Die von Verwaltung und Gemeinderat gewünschten Einmalausgaben liegen also bei 17,8 Mio. €. Zusammen mit den 10,4 Mio. € jährlichen Ausgaben würden damit in 2022 Ausgaben in Höhe von 28,2 Mio. € anfallen. Dem stehen 54 Mio. € gegenüber, von denen immer noch 25,8 Mio. € in die Schuldentilgung gehen könnten.

Meine Damen und Herren, unter diesen Bedingungen sehe ich absolut keinen Anlass mit Sorgenfalten auf Freiburgs Schuldenstand zu schauen. Ganz im Gegenteil sehe ich sogar gute Voraussetzungen weit mehr Gelder für Eisstadion und Westbad einplanen zu können.

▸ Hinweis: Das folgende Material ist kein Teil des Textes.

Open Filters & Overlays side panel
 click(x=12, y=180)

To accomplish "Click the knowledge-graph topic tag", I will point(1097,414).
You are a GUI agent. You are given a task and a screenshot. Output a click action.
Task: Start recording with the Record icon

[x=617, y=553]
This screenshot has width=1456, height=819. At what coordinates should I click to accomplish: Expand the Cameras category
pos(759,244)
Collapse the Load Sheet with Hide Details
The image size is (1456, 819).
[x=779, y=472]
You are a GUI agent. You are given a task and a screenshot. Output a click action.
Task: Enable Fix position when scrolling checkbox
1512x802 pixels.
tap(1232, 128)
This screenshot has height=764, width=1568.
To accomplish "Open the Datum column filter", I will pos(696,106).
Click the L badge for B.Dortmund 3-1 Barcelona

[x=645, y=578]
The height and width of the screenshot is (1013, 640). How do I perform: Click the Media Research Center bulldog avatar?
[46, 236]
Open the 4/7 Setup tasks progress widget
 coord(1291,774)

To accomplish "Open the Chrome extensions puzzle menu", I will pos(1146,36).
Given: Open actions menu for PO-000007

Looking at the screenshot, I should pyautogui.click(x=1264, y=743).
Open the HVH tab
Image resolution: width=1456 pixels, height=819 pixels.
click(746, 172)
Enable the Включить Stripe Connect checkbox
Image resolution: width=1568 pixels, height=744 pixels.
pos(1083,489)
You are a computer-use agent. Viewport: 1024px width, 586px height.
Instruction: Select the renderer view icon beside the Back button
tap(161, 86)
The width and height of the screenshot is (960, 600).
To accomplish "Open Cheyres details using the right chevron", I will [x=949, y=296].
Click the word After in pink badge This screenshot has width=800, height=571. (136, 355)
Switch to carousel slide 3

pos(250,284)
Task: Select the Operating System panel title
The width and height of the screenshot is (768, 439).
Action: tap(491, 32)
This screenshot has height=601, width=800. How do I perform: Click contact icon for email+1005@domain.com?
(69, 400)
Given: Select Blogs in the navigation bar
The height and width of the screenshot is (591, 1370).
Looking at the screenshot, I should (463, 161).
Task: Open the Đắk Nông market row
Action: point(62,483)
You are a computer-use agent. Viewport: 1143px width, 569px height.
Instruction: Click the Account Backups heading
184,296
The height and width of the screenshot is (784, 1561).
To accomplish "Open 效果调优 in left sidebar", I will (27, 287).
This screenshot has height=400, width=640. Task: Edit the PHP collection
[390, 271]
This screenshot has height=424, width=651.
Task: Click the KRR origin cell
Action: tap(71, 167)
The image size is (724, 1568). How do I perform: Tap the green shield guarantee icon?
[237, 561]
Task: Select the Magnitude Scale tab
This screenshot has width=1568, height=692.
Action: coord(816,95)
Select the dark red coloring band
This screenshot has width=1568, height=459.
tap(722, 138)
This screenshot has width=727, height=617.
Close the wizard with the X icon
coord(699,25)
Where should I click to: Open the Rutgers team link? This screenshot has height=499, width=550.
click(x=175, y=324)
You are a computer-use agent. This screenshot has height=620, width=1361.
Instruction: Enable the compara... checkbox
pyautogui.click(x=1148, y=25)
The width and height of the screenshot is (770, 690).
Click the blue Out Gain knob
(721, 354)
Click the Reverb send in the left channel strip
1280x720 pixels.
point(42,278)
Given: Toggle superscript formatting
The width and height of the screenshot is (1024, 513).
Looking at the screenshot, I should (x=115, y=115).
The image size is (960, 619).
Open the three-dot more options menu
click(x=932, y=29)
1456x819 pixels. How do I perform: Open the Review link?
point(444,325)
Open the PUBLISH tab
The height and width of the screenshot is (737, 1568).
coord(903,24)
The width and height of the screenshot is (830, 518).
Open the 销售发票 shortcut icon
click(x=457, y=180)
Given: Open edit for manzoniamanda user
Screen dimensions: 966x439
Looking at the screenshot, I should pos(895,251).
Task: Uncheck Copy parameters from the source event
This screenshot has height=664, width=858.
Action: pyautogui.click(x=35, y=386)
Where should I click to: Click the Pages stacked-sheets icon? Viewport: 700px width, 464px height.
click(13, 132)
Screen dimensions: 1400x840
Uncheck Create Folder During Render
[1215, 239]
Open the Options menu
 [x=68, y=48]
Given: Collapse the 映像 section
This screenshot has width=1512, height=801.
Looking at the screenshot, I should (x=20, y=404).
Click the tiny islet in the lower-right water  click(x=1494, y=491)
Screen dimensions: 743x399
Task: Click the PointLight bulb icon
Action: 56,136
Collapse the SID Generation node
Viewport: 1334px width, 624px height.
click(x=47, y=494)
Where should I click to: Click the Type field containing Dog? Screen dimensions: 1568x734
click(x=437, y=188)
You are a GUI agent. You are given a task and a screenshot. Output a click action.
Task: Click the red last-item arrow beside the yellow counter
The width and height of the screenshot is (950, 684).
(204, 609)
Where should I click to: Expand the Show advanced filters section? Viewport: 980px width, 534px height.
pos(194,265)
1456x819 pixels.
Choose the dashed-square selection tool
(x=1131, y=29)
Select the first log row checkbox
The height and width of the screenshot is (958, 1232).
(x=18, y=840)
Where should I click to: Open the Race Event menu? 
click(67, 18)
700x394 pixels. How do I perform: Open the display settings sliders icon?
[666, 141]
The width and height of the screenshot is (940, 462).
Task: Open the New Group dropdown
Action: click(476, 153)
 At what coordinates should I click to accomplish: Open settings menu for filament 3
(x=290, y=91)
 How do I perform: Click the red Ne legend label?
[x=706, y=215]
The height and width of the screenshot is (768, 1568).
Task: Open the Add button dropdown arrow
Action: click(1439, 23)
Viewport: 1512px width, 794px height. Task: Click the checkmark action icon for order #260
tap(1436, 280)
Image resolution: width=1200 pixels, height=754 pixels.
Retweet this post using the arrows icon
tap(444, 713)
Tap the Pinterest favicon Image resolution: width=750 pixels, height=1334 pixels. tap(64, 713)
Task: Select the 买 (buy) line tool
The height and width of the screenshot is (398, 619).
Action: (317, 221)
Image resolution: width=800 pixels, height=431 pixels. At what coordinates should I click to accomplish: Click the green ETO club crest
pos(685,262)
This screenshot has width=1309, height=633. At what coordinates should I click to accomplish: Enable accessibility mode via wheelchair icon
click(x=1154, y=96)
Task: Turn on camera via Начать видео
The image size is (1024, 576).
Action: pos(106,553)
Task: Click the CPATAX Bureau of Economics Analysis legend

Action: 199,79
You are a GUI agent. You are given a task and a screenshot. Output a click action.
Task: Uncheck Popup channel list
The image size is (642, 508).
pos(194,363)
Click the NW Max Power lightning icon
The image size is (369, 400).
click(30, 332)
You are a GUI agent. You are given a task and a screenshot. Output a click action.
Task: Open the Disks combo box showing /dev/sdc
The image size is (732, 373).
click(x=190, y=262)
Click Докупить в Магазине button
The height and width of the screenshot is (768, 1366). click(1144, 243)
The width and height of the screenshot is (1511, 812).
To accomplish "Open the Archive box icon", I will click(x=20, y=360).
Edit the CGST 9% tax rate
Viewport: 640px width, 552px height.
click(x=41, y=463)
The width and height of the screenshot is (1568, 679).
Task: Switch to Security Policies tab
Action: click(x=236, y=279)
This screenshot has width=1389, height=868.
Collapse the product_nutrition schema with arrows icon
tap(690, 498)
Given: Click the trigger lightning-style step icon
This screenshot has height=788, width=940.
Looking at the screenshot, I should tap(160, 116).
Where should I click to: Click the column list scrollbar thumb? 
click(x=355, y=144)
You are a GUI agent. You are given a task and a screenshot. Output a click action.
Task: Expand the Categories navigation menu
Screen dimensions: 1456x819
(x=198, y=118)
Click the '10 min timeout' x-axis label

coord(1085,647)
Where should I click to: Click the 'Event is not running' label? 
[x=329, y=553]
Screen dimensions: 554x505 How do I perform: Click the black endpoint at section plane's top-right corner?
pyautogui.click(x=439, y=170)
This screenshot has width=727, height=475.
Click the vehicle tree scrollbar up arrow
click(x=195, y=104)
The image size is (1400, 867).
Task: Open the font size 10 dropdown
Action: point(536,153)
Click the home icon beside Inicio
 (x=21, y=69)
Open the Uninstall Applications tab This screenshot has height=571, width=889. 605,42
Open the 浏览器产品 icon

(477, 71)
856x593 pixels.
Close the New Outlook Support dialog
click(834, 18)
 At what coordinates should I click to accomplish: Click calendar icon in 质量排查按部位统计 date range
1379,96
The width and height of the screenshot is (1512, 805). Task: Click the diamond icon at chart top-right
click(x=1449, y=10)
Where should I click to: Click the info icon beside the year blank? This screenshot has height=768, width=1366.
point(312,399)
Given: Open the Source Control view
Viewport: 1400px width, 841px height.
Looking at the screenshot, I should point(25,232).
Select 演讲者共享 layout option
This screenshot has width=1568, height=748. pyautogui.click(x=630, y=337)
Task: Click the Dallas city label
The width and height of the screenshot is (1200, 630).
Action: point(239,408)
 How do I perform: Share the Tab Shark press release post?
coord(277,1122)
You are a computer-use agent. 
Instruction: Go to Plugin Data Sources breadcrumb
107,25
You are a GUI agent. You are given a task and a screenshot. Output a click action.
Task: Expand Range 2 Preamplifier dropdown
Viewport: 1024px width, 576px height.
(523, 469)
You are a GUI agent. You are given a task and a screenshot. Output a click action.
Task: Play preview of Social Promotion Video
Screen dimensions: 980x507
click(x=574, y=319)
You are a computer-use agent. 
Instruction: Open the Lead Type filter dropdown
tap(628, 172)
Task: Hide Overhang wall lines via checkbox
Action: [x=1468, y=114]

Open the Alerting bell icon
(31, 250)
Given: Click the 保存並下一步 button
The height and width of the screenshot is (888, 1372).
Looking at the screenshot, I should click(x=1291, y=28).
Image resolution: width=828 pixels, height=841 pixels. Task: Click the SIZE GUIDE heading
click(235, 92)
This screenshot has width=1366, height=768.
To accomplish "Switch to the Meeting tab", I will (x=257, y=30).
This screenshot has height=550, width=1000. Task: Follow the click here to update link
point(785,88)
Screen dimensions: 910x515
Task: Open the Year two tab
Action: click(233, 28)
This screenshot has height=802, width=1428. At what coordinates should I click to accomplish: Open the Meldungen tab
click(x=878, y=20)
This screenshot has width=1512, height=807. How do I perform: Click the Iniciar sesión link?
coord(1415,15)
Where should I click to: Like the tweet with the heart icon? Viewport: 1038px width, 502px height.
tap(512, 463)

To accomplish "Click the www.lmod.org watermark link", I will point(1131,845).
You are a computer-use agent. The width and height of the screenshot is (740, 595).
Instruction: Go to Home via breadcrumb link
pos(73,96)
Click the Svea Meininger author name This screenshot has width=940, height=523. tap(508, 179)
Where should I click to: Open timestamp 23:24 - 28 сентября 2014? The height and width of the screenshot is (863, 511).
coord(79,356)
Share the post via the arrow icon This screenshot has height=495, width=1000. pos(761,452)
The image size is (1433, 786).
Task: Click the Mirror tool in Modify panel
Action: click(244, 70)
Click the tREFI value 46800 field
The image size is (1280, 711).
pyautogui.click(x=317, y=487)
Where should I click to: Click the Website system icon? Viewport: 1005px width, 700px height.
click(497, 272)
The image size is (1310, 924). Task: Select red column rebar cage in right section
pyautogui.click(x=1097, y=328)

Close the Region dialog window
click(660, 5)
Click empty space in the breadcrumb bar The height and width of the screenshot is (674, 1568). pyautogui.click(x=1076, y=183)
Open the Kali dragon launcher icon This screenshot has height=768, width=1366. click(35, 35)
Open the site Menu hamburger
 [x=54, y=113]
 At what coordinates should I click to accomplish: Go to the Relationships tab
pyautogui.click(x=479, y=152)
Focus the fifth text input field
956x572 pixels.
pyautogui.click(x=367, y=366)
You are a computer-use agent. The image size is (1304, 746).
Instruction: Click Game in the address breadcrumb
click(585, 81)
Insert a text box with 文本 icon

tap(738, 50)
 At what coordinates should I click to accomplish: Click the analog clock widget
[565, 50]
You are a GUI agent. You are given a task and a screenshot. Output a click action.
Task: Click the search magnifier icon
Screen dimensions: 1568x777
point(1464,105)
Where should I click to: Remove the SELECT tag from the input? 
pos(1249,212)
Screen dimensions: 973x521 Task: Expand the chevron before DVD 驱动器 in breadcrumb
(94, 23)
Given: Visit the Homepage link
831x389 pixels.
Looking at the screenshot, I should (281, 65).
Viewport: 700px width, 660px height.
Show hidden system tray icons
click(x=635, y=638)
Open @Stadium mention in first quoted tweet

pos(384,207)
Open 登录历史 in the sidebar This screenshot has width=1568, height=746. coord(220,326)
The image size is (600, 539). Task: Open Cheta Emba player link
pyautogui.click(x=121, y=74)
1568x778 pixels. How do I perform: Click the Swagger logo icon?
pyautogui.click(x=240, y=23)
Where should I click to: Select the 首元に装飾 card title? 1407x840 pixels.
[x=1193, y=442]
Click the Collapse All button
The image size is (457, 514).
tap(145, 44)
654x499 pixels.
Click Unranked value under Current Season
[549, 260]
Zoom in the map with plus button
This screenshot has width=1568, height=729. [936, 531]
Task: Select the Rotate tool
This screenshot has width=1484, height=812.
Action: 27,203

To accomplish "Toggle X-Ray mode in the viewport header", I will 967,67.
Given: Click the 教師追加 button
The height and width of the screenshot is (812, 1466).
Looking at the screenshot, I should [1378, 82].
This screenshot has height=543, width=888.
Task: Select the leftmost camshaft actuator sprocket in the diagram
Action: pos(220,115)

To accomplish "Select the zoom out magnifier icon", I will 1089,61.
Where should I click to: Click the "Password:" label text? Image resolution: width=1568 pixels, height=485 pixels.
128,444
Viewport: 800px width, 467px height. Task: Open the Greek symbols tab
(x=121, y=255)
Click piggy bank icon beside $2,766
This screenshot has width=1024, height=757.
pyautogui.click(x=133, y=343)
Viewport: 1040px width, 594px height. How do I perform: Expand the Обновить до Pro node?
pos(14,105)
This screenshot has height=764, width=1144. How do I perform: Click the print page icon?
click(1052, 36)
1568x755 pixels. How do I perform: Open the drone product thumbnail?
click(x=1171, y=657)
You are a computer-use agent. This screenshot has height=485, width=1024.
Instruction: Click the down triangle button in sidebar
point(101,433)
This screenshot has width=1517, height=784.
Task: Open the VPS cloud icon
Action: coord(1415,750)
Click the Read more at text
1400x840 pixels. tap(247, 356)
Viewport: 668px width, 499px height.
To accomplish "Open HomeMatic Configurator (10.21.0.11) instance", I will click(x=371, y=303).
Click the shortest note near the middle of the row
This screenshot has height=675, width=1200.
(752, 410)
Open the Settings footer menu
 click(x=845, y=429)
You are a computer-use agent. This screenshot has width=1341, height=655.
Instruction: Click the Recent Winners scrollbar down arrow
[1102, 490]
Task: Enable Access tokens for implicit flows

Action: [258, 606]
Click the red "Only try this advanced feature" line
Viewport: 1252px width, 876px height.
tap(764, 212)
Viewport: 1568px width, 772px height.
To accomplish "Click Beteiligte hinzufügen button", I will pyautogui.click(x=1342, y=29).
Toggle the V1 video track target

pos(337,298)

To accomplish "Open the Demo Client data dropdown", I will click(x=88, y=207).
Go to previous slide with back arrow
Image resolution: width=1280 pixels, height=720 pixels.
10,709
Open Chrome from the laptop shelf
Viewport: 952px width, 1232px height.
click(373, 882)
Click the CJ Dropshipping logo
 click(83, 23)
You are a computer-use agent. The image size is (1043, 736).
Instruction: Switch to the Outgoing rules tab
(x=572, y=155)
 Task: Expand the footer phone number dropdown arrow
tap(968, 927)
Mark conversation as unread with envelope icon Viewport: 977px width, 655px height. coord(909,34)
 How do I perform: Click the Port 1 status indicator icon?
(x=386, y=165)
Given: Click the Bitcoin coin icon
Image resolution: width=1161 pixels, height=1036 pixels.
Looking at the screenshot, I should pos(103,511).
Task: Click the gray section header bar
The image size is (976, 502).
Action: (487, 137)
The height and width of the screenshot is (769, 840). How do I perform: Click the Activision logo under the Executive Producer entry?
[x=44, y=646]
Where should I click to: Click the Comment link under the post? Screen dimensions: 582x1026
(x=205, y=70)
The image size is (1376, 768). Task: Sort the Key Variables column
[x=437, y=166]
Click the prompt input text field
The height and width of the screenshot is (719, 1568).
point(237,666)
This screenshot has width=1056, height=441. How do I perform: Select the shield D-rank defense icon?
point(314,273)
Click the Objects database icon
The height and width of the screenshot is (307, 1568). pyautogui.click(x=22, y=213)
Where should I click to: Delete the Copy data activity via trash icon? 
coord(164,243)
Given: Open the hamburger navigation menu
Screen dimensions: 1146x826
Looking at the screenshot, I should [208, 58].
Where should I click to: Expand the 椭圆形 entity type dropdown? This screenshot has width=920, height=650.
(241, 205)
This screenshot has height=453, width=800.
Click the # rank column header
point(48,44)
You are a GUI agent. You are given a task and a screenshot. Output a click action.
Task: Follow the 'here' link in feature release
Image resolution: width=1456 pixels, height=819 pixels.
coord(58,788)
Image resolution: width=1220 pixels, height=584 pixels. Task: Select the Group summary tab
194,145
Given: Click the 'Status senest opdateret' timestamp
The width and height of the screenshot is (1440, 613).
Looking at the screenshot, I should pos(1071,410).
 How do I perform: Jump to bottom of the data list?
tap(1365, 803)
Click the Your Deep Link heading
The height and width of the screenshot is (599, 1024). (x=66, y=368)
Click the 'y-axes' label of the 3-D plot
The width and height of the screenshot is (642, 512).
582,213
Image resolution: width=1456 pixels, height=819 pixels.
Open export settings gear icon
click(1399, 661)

Man könnte natürlich trotzdem überlegen, ob die Rücknahme der Einsparungen bei den Tariferhöhungen mit der Gießkanne vollzogen werden muss oder ob man nicht bestimmte Berufsgruppen bevorzugt. Ich denke da vor allem an Mitarbeiter in Sozial- und Erziehungsberufen, die von der Pandemie durch ihre vielen Kontakte zu anderen Menschen besonders betroffen waren. Zum Beispiel die Erzieherinnen der Kitas, die durch die Wechselbäder von Kita-Öffnung und -schließung übermäßig mit genervten Eltern, frustrierten Kindern und zudem mit einer hohen Ansteckungsgefahr konfrontiert waren. Letztes wiederum schlug sich in einem hohen Krankenstand nieder, der von den verbliebenen gesunden Erzieherinnen aufgefangen werden musste.

Insofern war die bei der Haushaltsverabschiedung vorgenommene und als Ohrfeige wahrgenommene Kürzung der Verfügungszeit, also der Arbeitszeit, die nicht am Kind stattfindet, ohnehin Makulatur. Die Realität zeigt zudem, dass die Verfügungszeit schon vor der Pandemie oft genug dem Personalmangel zum Opfer fiel, um den Mindestpersonalschlüssel einzuhalten und Schließungen zu vermeiden. Der Fachkräftemangel macht sich hier massiv bemerkbar. Dem sollte man mit besseren finanziellen Bedingungen und mehr Wertschätzung der Arbeit der Erzieherinnen entgegenwirken.